DIRECTIONS FOR THIS TASK:
Write out each of the lines below word for word, leaving out the pictures.
═════ PROVIDED INFORMATION ═════
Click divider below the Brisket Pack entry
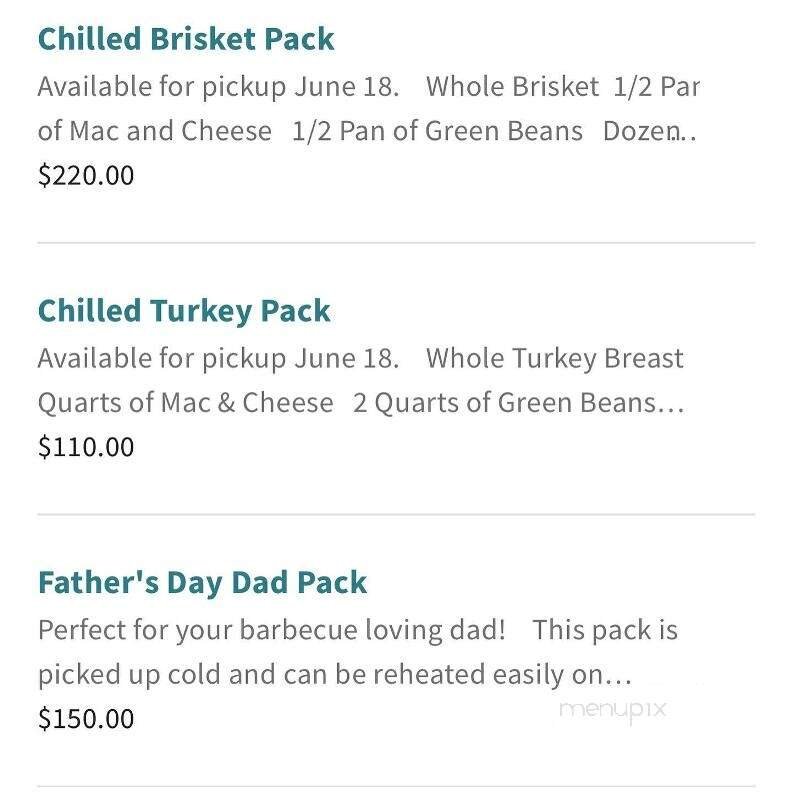coord(396,243)
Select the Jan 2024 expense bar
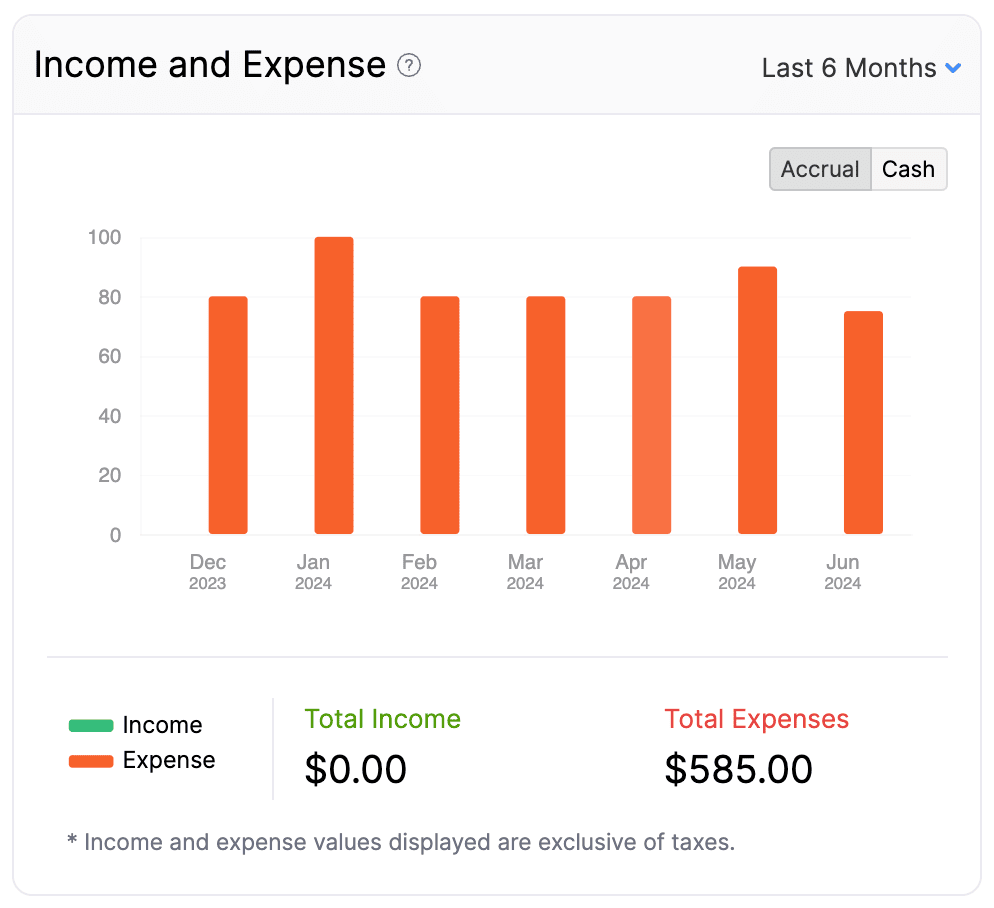 point(333,383)
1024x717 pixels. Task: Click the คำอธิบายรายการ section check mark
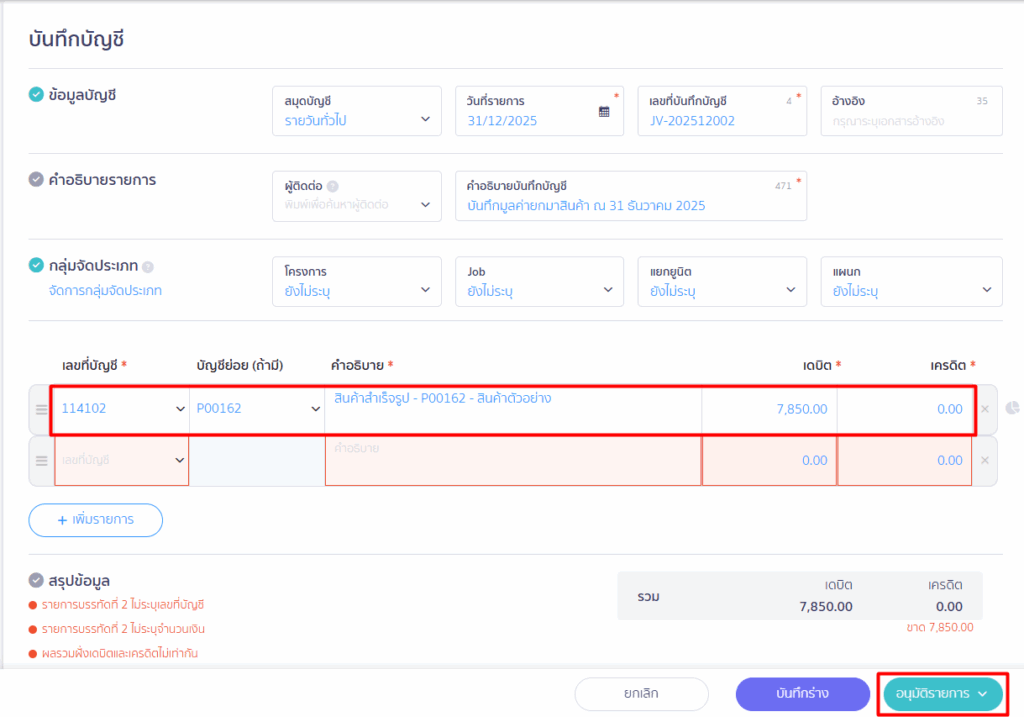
═════
EXPECTED OUTPUT:
Click divider below the Brisket Pack entry
coord(396,243)
Select the Jan 2024 expense bar
 point(333,383)
1024x717 pixels. Task: Click the คำอธิบายรายการ section check mark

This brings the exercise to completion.